Cuozzo writes that the system isn't perfect — and no one thinks it is — and seems to imply that the "malicious interference" of surprise inspections and hefty fines won't decrease the chances of things like the Hepatitis A scare that hit Alta last week from happening.
Of course inspections are necessary, but maybe they're not doing enough. Food safety is a process, not a set of exact measurements, and since we're living in city that seems to believe in the Spy vs. Spy relationship between restaurant owners and the DOH (witness the recent sensational and untrue story of Mario Batali's "health inspector alarm system"), it's increasingly clear that it's incumbent on the Health Department to do a better job explaining risk to nonprofessionals.

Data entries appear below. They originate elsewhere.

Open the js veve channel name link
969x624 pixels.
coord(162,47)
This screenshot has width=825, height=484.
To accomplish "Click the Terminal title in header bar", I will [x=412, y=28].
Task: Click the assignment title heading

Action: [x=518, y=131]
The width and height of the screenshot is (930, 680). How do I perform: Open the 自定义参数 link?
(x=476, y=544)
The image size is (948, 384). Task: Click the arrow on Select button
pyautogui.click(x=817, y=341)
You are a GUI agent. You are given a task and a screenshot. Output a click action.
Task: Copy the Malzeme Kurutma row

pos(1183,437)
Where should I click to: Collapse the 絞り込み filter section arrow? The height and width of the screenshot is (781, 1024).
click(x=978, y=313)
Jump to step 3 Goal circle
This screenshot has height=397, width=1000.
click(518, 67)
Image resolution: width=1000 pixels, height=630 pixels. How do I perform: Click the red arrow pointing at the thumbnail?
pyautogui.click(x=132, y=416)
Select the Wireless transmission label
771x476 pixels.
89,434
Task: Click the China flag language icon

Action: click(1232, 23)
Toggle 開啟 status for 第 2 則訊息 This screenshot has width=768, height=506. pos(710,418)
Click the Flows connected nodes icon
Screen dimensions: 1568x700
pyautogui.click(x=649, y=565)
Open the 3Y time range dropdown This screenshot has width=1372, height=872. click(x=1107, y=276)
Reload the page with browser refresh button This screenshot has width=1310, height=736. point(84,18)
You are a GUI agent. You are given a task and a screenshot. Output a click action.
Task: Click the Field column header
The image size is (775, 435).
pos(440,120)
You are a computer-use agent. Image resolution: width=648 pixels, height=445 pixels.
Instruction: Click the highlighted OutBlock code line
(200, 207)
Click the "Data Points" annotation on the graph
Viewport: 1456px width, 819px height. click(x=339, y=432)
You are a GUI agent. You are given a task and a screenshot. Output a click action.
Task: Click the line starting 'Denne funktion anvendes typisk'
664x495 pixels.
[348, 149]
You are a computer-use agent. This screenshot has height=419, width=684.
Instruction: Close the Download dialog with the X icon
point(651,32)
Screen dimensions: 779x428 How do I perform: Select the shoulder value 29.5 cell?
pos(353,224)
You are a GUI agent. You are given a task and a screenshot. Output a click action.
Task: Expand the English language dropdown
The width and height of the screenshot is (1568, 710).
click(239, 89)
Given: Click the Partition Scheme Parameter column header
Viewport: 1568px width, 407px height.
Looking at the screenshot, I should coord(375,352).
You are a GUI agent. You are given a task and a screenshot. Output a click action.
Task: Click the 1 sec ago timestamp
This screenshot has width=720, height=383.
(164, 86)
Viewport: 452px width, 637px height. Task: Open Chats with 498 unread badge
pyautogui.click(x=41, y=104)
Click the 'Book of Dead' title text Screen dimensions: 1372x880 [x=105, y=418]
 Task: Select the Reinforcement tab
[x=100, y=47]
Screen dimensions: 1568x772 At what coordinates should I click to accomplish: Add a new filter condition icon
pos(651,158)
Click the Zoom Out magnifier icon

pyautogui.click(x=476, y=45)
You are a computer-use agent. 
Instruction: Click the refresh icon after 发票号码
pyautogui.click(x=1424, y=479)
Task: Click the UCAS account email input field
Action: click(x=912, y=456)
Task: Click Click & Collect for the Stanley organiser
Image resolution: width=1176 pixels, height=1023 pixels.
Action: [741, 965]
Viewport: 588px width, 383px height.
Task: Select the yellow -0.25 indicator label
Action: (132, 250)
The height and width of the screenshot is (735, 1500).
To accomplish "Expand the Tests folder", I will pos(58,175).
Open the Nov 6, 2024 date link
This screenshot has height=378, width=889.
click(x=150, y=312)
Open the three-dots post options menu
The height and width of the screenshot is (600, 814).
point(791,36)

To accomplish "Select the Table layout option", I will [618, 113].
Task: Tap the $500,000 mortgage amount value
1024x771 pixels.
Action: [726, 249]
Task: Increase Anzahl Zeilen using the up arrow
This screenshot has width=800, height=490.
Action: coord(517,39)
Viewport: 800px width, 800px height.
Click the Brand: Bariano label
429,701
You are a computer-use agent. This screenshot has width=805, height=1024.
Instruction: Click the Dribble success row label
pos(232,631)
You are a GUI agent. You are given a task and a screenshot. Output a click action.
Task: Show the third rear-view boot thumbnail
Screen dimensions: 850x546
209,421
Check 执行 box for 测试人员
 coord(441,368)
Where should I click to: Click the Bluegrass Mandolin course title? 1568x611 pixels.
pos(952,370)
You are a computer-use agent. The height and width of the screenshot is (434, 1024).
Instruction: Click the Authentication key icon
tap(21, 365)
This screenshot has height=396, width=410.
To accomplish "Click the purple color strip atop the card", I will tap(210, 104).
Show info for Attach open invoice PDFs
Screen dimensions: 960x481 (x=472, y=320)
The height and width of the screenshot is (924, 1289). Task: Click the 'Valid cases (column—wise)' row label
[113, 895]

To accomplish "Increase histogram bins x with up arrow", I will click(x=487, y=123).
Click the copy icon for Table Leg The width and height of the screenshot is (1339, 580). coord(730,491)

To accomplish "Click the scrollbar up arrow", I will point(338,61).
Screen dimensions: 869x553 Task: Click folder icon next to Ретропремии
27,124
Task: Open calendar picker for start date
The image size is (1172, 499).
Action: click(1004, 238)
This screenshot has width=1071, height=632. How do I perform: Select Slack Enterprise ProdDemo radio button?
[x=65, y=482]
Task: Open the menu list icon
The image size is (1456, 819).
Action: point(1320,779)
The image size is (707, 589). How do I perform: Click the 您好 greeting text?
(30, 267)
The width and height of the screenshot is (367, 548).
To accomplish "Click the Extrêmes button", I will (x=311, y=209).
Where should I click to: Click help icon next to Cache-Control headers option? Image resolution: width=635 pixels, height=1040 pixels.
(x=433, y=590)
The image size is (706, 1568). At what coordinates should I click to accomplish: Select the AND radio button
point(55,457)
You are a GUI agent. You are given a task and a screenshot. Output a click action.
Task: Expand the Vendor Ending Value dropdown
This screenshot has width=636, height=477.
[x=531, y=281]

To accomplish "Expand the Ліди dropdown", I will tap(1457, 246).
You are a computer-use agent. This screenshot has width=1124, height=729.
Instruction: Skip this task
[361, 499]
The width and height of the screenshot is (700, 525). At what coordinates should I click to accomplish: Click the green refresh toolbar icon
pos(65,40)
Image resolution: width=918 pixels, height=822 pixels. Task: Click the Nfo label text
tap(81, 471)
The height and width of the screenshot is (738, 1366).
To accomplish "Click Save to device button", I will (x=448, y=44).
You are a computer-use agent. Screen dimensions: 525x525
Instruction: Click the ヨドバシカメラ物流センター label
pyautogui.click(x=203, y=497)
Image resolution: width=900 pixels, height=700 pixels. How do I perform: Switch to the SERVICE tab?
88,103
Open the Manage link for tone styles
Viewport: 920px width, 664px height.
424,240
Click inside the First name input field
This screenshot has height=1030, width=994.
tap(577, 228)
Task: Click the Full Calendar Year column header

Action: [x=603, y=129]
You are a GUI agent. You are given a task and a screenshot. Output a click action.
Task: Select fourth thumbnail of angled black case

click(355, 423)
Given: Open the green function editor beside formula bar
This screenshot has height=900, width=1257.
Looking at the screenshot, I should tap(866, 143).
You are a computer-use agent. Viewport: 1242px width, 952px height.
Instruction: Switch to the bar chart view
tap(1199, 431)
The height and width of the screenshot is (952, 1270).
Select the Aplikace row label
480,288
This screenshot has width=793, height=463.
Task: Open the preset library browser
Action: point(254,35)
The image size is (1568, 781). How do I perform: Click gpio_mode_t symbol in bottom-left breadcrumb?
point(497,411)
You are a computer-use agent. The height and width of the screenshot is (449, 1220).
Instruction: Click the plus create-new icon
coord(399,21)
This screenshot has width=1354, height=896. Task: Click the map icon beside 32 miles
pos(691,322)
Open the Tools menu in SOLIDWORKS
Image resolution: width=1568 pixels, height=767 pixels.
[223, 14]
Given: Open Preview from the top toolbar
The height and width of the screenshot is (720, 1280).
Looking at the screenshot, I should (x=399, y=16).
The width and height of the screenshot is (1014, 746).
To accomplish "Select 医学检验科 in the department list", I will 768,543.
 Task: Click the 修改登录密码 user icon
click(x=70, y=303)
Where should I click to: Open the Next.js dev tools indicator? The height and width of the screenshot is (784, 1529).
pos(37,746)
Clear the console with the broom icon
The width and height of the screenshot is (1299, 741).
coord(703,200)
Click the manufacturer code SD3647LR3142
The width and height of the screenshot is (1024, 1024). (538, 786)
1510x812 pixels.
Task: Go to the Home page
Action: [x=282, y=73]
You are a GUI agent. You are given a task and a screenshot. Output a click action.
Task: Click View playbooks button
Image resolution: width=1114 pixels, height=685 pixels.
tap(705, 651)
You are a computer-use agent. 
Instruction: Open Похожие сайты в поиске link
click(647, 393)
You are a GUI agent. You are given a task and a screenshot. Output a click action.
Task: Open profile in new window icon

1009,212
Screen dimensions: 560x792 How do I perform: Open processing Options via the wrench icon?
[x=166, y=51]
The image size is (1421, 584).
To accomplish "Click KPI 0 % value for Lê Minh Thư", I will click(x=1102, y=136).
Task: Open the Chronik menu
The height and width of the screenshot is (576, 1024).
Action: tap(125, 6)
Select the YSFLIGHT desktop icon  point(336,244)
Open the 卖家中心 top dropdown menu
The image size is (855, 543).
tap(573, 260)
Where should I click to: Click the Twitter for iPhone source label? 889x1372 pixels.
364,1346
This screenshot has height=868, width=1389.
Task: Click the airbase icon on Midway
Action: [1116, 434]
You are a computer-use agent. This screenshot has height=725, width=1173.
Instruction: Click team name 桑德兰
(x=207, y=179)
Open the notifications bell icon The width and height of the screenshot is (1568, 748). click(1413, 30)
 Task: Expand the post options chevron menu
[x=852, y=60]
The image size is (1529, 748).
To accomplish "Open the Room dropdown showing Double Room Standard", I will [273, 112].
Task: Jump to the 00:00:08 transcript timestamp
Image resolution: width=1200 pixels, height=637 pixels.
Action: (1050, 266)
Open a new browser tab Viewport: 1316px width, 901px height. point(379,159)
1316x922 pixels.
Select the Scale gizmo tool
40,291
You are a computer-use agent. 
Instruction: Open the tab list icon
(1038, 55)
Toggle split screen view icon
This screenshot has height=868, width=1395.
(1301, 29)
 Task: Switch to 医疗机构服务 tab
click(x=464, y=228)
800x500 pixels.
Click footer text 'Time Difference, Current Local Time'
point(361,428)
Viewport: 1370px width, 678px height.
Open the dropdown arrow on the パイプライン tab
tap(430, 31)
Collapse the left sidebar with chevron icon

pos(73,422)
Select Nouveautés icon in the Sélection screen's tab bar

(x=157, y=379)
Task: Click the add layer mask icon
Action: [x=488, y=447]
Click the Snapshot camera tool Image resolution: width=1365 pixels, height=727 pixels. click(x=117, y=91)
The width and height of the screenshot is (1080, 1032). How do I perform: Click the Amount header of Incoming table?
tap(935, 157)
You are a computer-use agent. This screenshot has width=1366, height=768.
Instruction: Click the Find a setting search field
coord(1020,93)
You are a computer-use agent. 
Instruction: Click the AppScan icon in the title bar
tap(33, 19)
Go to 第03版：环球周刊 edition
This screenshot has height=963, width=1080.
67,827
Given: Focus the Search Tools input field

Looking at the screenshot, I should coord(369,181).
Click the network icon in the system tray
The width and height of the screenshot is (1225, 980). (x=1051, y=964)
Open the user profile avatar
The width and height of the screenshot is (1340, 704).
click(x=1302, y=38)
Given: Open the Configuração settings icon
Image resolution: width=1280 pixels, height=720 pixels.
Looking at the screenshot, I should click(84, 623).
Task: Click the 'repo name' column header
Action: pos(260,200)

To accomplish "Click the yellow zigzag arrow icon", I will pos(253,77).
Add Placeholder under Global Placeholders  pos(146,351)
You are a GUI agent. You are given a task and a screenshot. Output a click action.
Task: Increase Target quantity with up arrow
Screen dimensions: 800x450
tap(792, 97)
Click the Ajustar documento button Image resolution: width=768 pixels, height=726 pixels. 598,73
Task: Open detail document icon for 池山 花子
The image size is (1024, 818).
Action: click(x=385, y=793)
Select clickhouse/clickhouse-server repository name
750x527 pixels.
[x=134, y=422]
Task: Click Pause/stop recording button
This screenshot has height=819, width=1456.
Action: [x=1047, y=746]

As New York restaurants expand in culture and stature and the city continues to attract serious culinary fire power, its kitchens continue to experiment with techniques like house-curing and dry-aging and all kinds of fermentations, which are literally excursions in controlled rot. Perhaps it's time for inspectors to start spending time in restaurant kitchens so they can actually learn more about the kinds of new techniques chefs are using. Perhaps the Health Department could send its inspectors to trail in top kitchens.
Of course, the department probably has no interest in changing the system as it stands: After letter grades went into effect in July of 2010, revenue derived from fines shot up to $42 million in 2011 (up from $17.3 million in 2006). In 2012, that number went up again: The department made $51.4 million in fines.